The Economist argues that “it risks setting conflicting goals for firms, fleecing savers, and distracting from the vital task of tackling climate change.” In other words, it needs to be ruthlessly streamlined to stay in its lane – to focus on emissions only instead of accepting the mantle of addressing the entirety of the two aforementioned concerns. Businesses should stick with not polluting the ecology of our world. In other words, the government should strictly monitor emissions rather than try to save the world.
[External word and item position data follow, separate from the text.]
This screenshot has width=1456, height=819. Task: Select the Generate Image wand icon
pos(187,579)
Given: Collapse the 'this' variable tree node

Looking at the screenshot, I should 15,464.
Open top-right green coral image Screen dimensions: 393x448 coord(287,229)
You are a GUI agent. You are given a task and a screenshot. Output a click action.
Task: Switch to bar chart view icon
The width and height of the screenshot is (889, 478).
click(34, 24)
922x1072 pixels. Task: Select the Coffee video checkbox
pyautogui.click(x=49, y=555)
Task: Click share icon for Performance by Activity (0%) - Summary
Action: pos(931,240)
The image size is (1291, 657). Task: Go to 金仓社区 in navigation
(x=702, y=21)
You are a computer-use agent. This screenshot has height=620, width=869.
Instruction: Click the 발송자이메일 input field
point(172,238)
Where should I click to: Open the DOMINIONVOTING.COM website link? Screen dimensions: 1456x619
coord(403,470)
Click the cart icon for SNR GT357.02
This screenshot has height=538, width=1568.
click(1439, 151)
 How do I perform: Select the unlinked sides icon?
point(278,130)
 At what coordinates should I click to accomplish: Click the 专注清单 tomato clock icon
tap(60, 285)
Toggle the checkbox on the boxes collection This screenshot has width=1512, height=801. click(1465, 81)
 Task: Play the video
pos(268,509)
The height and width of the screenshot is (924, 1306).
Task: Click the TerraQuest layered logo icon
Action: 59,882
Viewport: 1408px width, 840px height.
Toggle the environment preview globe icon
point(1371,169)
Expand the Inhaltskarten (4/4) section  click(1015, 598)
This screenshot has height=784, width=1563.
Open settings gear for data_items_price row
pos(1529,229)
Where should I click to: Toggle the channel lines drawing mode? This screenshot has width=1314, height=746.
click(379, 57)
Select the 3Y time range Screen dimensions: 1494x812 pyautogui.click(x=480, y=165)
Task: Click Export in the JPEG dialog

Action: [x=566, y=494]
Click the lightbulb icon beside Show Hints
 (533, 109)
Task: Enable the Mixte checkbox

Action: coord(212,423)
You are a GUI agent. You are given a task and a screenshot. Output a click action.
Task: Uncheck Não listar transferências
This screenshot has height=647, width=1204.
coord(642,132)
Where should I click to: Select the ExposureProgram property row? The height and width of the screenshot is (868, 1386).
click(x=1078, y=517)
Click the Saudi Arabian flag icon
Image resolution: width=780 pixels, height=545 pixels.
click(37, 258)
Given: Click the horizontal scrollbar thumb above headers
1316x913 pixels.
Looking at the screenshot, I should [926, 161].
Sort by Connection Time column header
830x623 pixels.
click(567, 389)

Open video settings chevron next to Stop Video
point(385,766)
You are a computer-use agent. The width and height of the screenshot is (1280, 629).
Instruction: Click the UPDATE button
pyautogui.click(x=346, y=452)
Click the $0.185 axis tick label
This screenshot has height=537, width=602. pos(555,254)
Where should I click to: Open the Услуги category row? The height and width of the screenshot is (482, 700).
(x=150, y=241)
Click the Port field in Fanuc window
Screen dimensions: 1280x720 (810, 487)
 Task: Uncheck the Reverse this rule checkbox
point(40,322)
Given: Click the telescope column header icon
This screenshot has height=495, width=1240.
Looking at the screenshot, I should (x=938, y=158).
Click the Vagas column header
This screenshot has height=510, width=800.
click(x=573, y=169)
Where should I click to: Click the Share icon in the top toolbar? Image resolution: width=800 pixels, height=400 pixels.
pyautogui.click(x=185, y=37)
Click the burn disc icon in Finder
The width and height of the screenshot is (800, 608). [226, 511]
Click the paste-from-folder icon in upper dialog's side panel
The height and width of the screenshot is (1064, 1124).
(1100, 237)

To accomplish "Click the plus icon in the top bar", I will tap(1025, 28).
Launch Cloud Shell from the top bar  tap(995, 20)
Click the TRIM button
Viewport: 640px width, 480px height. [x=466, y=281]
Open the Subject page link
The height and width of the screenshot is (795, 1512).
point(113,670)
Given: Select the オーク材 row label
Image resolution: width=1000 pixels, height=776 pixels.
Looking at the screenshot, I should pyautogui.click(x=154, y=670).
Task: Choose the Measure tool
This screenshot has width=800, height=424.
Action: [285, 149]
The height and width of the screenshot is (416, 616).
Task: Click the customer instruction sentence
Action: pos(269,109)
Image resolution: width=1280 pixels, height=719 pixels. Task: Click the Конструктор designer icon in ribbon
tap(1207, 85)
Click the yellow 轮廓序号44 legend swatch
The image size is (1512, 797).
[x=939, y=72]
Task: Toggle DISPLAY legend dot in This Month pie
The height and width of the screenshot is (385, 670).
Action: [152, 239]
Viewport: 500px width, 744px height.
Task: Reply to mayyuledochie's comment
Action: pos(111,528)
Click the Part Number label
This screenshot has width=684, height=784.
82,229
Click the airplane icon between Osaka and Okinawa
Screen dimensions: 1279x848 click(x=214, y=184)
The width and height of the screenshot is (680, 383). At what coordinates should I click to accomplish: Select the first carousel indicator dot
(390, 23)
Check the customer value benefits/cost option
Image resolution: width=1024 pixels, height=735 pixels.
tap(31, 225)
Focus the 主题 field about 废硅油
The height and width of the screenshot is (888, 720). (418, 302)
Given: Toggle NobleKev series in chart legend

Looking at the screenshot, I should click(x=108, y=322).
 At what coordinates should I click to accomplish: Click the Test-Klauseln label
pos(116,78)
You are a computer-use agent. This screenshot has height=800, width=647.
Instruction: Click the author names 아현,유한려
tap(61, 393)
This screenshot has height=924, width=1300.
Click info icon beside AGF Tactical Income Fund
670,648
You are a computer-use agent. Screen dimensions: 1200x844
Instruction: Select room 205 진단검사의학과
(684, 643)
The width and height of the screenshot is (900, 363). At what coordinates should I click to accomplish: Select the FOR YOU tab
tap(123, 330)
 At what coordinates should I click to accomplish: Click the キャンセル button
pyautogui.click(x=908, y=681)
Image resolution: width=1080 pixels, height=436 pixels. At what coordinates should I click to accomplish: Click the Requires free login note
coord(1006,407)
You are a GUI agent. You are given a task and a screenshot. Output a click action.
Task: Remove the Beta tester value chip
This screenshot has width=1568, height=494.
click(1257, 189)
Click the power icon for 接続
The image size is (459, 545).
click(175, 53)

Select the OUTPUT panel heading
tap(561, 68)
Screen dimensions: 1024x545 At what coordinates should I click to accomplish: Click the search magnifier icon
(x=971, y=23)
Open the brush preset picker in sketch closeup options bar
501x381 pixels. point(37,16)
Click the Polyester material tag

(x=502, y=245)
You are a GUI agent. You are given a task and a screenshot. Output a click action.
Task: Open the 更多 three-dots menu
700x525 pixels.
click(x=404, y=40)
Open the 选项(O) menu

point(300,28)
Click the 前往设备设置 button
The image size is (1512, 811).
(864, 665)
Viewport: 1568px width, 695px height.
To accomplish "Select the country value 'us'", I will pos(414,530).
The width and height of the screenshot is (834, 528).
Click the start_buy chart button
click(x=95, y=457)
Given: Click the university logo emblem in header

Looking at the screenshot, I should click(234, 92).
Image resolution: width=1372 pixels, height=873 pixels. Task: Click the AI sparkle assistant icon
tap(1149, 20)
The term ESG dates as far back as 2004. The idea is that investors should evaluate firms based not just on their commercial performance but also on their environmental and social record and their governance, typically using numerical scores. The forces that have pushed it mainstream, not the least of which is a demand to invest in a way that addresses their concerns about global warming and injustice. More companies are offering ESG analysis. With governments often gridlocked, many people feel businesses should solve society’s problems and serve all stakeholders, including suppliers and workers, not just shareholders. This conflation of factors creates a pressing need to push back against Milton Friedman’s “shareholder supremacy” concept that now reeks of a disgusting odor.

Further, there is the self-interest of an asset-management industry never known to look a gift horse in the mouth: selling sustainability products allows it to charge more, easing a long blight of falling fees.

From the perspective of shareholder supremacy, ESG suffers from three fundamental problems. First, because it lumps together a dizzying array of objectives, it provides no coherent guide for investors and firms to make the trade-offs that are inevitable in any society. Elon Musk of Tesla is a corporate-governance nightmare, but by popularizing electric cars he is helping tackle climate change. Shutting the doors to a coal mine firm is good for the climate but awful for its suppliers and workers. Is it really possible to build vast numbers of wind farms quickly without damaging local ecology? ESG is delusional if it suggests that these conflicts do not exist or can be easily resolved.

ESG’s second problem is that it is not being straight about incentives. It claims that good behavior is more lucrative for firms and investors. In fact, if you can stand the stigma, it is often very profitable for a business to externalize costs, such as pollution, onto society rather than bear them directly. As a result, the link between virtue and financial outperformance is suspect. Finally, ESG has a measurement problem: the various scoring systems have gaping inconsistencies and are easily gamed. While, say, credit ratings have a 99% correlation across rating agencies ESG ratings align barely half the time. Firms can improve their ESG score by selling assets to a different owner who keeps running them just as before.

ESG and EDI initiatives remind me of the various English tests we used as a representation of one’s English skills: I could get any student to pass the test, but it was really hard to give them the skills to get out of the airport. ESG, likewise, is the same kind of test. The test is geared to financial performance and not to business virtuosity.

Of course, this is all to say that the types of judgment that investors want to have, without having the hands-on experience of dealing with the enterprise may not be accessible in the structure of the financial asset-management industry. After all, that industry tries to absolve the guilt of sins while retaining profitability. The kind of assurance of judgment an investor seeks is to look for the quality of goodness. And we naturally distrust anyone who seeks to display their so-called ‘goodness’. It isn’t virtuous to display one’s goodness; only God is good if we believe Jesus.  

And so, In displaying the effort toward equity, diversity, inclusion, AND Environmental Social Governance to secure investment, we have entered into a Faustian bargain, and surrendered our ability to judge in the process. We may not even be able to get out of the airport.